Verification of Stoke's Theorem

[sunnyday11]

Homework Statement

Verify Stoke's Theorem for F = y i + z j + x k and S the paraboloid z=1-(x^2+y^2) with z bigger or equal to 0 oriented upward, and the curve C which is the boundary of S.

Homework Equations

Stoke's Theorem
line interal = flux of curl of F (don't know how to use the symbol function)

The Attempt at a Solution

For the line integral, I use r(t) = cos (t) i + sin (t) j , and the solution i got was -pi but I could not get the flux of curl of F to match.

Curl F = -(i+j+k)
double integral of (-2x-2y-1)dxdy
==> double integral of (-2r cost(t) - 2r sin(t) drdt with r [0,1] and t [0, 2pi]


Thank you very much!

 

[HallsofIvy]

Homework Statement

Verify Stoke's Theorem for F = y i + z j + x k and S the paraboloid z=1-(x^2+y^2) with z bigger or equal to 0 oriented upward, and the curve C which is the boundary of S.

Homework Equations

Stoke's Theorem
line interal = flux of curl of F (don't know how to use the symbol function)

The Attempt at a Solution

For the line integral, I use r(t) = cos (t) i + sin (t) j , and the solution i got was -pi but I could not get the flux of curl of F to match.

Curl F = -(i+j+k)
double integral of (-2x-2y-1)dxdy
==> double integral of (-2r cost(t) - 2r sin(t) drdt with r [0,1] and t [0, 2pi]
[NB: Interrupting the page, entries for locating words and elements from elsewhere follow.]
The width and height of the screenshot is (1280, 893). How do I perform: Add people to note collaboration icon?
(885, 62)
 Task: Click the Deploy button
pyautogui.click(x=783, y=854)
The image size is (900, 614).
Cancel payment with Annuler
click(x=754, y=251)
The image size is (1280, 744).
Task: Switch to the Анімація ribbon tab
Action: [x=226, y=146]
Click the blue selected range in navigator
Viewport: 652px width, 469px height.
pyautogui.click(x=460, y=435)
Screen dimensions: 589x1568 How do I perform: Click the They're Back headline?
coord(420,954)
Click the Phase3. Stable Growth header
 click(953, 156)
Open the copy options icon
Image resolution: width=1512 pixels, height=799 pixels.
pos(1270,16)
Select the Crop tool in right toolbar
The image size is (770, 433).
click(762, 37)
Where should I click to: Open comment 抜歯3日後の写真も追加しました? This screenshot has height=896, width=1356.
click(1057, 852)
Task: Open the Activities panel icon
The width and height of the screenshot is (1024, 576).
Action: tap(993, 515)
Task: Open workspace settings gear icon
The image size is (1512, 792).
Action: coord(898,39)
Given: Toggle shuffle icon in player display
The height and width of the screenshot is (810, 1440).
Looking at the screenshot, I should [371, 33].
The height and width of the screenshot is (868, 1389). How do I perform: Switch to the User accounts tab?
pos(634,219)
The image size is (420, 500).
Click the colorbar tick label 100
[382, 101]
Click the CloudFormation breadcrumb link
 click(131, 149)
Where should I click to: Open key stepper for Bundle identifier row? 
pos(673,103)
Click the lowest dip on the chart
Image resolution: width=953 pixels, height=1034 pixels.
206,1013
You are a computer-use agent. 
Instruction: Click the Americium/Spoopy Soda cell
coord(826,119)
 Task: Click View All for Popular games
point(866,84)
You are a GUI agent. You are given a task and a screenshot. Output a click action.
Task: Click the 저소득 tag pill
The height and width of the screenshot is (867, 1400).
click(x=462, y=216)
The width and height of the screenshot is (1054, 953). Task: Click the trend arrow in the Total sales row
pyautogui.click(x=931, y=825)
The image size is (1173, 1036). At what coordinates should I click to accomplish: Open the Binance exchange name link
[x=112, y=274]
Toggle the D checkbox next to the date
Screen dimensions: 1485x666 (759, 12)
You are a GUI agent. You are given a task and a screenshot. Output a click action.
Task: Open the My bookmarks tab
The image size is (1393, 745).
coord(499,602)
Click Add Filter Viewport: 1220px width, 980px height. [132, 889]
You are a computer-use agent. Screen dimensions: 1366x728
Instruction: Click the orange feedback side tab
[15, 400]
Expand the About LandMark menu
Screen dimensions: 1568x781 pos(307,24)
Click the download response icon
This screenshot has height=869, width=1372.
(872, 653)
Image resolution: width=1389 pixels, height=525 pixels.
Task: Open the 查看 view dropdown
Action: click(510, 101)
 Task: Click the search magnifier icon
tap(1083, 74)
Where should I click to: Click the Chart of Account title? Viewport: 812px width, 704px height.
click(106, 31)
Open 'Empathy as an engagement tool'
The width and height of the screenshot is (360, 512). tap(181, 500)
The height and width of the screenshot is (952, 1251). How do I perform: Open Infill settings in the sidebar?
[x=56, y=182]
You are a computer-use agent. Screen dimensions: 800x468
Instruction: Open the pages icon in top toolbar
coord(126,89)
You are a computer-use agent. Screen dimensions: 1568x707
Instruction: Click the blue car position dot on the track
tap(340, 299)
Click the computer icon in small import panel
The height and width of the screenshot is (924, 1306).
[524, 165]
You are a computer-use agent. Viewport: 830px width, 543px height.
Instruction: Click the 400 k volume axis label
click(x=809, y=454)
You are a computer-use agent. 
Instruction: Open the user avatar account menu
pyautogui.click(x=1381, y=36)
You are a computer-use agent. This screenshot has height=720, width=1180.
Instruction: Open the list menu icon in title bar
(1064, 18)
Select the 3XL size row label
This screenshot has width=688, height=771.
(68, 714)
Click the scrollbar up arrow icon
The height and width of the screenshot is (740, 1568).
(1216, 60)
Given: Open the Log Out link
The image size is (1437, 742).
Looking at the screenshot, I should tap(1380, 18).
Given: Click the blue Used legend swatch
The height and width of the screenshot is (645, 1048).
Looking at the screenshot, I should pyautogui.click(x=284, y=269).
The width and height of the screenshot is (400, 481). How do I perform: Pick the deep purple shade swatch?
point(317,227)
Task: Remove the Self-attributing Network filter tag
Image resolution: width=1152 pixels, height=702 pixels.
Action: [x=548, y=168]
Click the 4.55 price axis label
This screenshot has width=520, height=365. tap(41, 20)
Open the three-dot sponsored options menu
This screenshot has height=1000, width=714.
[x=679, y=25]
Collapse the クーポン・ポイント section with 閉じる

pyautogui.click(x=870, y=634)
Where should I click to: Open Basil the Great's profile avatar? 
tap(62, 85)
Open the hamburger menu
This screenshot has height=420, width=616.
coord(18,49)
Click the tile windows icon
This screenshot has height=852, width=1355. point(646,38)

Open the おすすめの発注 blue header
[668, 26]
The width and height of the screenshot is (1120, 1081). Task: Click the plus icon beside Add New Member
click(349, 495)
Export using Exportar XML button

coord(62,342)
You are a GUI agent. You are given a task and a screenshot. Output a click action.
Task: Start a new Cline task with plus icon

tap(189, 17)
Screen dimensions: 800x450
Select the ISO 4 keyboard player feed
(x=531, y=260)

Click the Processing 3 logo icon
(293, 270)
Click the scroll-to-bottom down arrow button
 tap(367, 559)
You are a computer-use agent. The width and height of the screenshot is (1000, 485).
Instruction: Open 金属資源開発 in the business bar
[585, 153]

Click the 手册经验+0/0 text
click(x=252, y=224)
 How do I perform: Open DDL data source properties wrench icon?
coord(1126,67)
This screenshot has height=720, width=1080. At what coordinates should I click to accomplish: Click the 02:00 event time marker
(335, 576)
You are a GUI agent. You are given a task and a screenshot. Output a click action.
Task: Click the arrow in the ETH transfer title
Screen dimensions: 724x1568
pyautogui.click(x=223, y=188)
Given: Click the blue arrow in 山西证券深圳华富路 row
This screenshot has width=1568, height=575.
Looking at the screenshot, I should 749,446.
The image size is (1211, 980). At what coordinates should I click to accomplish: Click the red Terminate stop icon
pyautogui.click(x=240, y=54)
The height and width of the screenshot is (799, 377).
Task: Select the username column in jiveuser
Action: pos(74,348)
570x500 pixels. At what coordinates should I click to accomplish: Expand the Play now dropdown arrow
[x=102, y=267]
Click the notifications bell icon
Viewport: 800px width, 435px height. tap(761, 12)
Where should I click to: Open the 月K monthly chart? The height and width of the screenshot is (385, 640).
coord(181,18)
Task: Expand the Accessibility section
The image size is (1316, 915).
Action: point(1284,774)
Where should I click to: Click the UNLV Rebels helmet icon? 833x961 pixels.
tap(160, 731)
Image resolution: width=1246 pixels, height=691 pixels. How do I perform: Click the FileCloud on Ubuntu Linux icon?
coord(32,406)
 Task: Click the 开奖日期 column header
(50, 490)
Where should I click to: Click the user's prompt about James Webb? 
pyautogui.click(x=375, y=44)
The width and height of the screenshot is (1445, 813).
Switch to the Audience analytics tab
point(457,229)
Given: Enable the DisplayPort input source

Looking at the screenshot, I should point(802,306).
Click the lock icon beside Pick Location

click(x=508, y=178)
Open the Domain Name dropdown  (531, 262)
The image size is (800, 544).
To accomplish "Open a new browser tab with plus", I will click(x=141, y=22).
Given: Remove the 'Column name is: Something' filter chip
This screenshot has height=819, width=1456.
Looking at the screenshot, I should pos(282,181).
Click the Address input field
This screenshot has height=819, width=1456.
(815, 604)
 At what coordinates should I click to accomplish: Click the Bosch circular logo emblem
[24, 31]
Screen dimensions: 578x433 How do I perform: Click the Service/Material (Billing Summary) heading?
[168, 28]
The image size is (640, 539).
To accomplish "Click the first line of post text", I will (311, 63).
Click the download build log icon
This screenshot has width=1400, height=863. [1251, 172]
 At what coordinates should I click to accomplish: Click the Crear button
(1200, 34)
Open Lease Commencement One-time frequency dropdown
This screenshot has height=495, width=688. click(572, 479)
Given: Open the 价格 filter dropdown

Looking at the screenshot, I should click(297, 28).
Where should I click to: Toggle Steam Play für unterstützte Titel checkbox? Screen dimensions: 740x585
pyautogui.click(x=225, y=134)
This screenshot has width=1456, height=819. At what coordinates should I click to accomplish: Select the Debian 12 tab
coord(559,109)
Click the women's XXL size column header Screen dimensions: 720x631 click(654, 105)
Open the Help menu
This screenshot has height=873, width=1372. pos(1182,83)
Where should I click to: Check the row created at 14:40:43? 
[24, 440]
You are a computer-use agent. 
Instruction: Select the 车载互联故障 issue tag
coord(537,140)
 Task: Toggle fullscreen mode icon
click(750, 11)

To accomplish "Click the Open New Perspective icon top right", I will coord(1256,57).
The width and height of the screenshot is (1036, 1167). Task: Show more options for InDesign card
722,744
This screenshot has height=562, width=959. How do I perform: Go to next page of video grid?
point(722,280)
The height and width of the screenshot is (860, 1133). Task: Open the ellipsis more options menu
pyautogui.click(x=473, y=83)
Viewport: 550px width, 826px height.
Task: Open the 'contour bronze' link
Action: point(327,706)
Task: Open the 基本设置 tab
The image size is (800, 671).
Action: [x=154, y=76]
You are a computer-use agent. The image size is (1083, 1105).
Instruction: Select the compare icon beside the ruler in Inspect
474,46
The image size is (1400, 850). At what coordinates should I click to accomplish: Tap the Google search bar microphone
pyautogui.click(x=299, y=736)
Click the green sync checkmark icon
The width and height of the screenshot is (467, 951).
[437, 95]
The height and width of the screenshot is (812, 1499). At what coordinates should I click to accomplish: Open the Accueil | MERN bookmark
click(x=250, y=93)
I agree with you up to here but changing
\int\int (-2x- 2y+ 1)dxdy
to polar coordinates gives
\int\int (-2rcos(t)- 2r sin(t)+ 1)(rdrdt)


That is, you seem to have forgotten the "+ 1" in the integrand. And the differential in polar coordinates is rdrdt, not just "drdt".

Thank you very much!